Dataset entries:
· · · ·

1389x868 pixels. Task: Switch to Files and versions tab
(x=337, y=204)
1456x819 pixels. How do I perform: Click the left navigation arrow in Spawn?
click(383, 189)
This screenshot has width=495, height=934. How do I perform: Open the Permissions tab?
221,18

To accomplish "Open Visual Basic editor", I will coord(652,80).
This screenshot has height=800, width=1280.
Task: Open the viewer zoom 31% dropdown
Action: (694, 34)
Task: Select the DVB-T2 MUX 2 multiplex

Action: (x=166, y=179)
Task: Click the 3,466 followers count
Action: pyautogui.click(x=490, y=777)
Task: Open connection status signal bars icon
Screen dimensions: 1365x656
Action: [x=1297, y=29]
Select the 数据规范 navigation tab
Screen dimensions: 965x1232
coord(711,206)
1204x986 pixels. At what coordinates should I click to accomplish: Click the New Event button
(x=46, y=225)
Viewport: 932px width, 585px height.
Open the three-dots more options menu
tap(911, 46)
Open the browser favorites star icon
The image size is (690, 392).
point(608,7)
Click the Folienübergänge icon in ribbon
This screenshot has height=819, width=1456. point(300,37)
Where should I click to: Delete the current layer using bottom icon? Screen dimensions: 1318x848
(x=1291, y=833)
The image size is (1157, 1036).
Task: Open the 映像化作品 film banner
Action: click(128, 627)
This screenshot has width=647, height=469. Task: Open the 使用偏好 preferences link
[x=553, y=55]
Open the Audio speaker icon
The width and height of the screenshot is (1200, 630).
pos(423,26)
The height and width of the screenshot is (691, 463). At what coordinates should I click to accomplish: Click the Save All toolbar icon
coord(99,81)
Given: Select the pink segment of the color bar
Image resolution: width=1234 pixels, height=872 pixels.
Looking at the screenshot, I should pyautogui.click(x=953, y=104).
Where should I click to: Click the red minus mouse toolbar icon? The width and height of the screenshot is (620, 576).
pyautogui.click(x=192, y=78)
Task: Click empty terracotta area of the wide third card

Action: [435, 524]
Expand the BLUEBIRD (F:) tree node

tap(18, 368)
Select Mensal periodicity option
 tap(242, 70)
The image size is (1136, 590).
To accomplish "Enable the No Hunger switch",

· · · ·

What needs to be done:
Print the records above exactly as written.

Response to this exercise:
1389x868 pixels. Task: Switch to Files and versions tab
(x=337, y=204)
1456x819 pixels. How do I perform: Click the left navigation arrow in Spawn?
click(383, 189)
This screenshot has width=495, height=934. How do I perform: Open the Permissions tab?
221,18

To accomplish "Open Visual Basic editor", I will coord(652,80).
This screenshot has height=800, width=1280.
Task: Open the viewer zoom 31% dropdown
Action: (694, 34)
Task: Select the DVB-T2 MUX 2 multiplex

Action: (x=166, y=179)
Task: Click the 3,466 followers count
Action: pyautogui.click(x=490, y=777)
Task: Open connection status signal bars icon
Screen dimensions: 1365x656
Action: [x=1297, y=29]
Select the 数据规范 navigation tab
Screen dimensions: 965x1232
coord(711,206)
1204x986 pixels. At what coordinates should I click to accomplish: Click the New Event button
(x=46, y=225)
Viewport: 932px width, 585px height.
Open the three-dots more options menu
tap(911, 46)
Open the browser favorites star icon
The image size is (690, 392).
point(608,7)
Click the Folienübergänge icon in ribbon
This screenshot has height=819, width=1456. point(300,37)
Where should I click to: Delete the current layer using bottom icon? Screen dimensions: 1318x848
(x=1291, y=833)
The image size is (1157, 1036).
Task: Open the 映像化作品 film banner
Action: click(128, 627)
This screenshot has width=647, height=469. Task: Open the 使用偏好 preferences link
[x=553, y=55]
Open the Audio speaker icon
The width and height of the screenshot is (1200, 630).
pos(423,26)
The height and width of the screenshot is (691, 463). At what coordinates should I click to accomplish: Click the Save All toolbar icon
coord(99,81)
Given: Select the pink segment of the color bar
Image resolution: width=1234 pixels, height=872 pixels.
Looking at the screenshot, I should pyautogui.click(x=953, y=104).
Where should I click to: Click the red minus mouse toolbar icon? The width and height of the screenshot is (620, 576).
pyautogui.click(x=192, y=78)
Task: Click empty terracotta area of the wide third card

Action: [435, 524]
Expand the BLUEBIRD (F:) tree node

tap(18, 368)
Select Mensal periodicity option
 tap(242, 70)
The image size is (1136, 590).
To accomplish "Enable the No Hunger switch",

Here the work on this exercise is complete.